Bruce Batchelor says he has honed a concept that could get between 8,200 and 16,400 commuting vehicles — or about five to 10 per cent of the total — off the road within two years in Greater Victoria.

Batchelor said his idea, which he calls CloseCommute Systems, involves “a change of mind, a change of attitude, a change of expectation amongst employers.”

Employers would consider factors such as commuting distance when hiring and assigning work sites, and paying attention to where people live when internal transfers are made. “You can gradually improve immensely just doing those two steps,” Batchelor said.

CloseCommute Systems combines a website and an app to guide users through the process. The free app is being introduced today through closecommute.com in Greater Victoria and Metro Vancouver.

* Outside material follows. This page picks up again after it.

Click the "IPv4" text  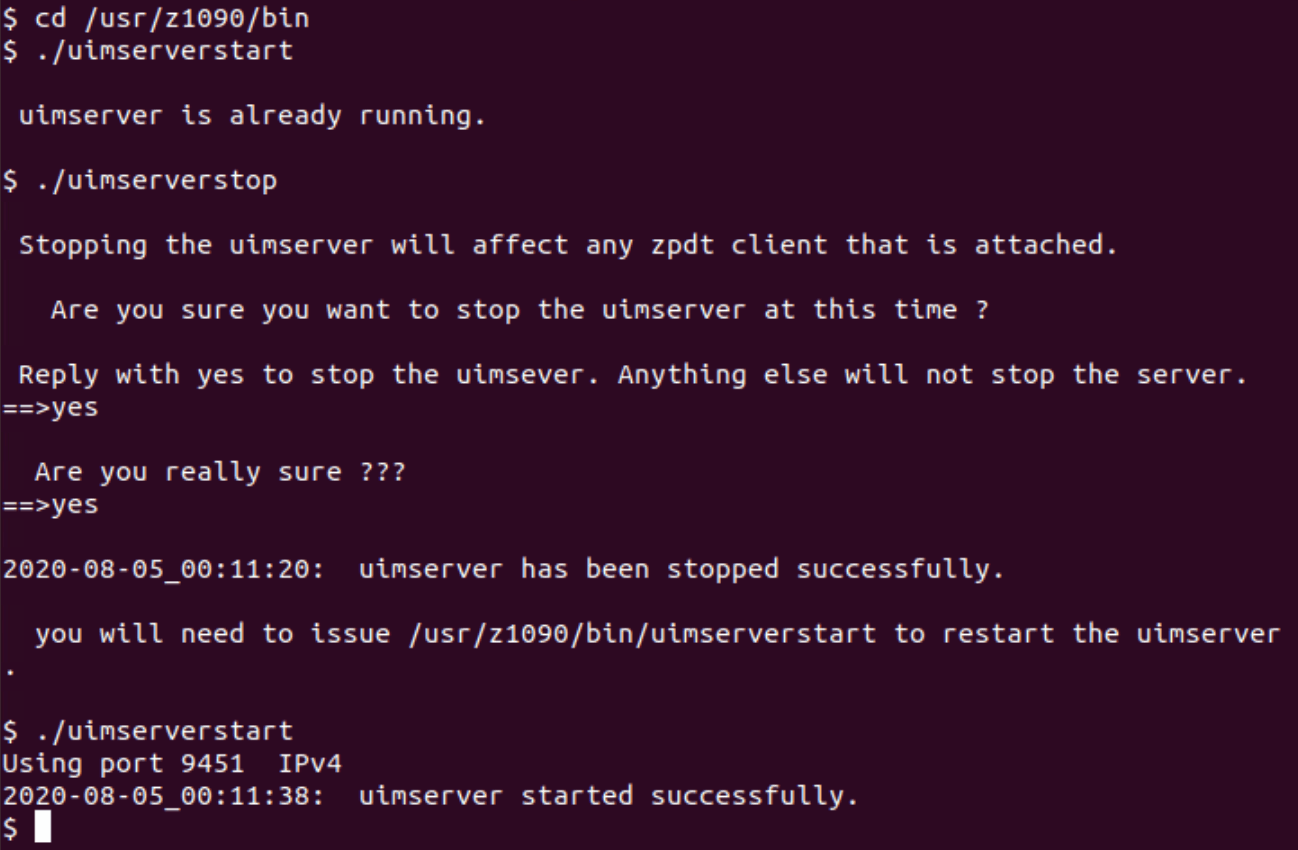click(309, 764)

Batchelor said a mid-1990s project involving 500 employees at Key Bank in Seattle used similar strategies and saw overall commuting distance decrease by 17 per cent within 15 months.

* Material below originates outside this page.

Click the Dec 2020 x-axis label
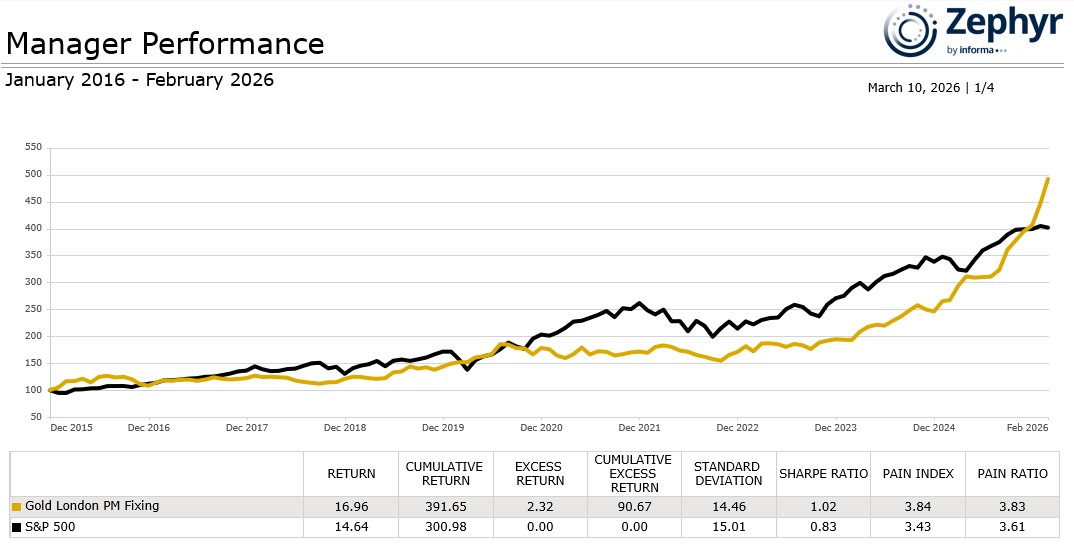The width and height of the screenshot is (1074, 546). pos(541,427)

So-called “proximate commuting” proved itself in test runs, but was never adopted by large employers, he said.

Another valuable measure is for multi-location employers to assess where workers live and offer job swaps to decrease commute times, he said. “You could imagine teachers or bank tellers.”

He said teachers have been used as an example group by CloseCommute. Data commissioned from Statistics Canada show four out of five teachers do not have short commutes in Victoria. A short commute is defined by CloseCommute as under 10 minutes in a vehicle or on a bicycle, or under 20 minutes by public transit or by walking.

Shorter commutes can increase productivity and reduce stress, Batchelor said. “Right now would be just an excellent time for a push to get this done for teachers,” he said. “There’s nobody that loses on this.”

One of the features at closecommute.com is a “quick calculator” that allows people to analyze cost, time, carbon-dioxide emissions and distance travelled between home and work, Batchelor said. The site also has tools to help employers understand the concept and draft policies and procedures. “We’re trying to make this as easy as possible to be adopted widely.”

B.C. Transit said in a statement it supports commute-reduction programs like CloseCommute “as a way to reduce traffic congestion and greenhouse-gas emissions.”

Cutting down commute times simply makes sense, Batchelor said. “Rather than building bridges and interchanges, why don’t you have less people on the road?”

Victoria-based Batchelor has spent three years working on CloseCommute, and said it could take a bite out of the Colwood Crawl. “I guess I got this bee in my bonnet,” he said, adding that he works at home and does not commute himself. “There’s just so much commuting that’s going on that’s entirely unnecessary.

“Somebody has to step up and shake the tree.”

After its launch in Victoria and Vancouver, CloseCommute will be extended in a few months to Toronto, and then to Seattle.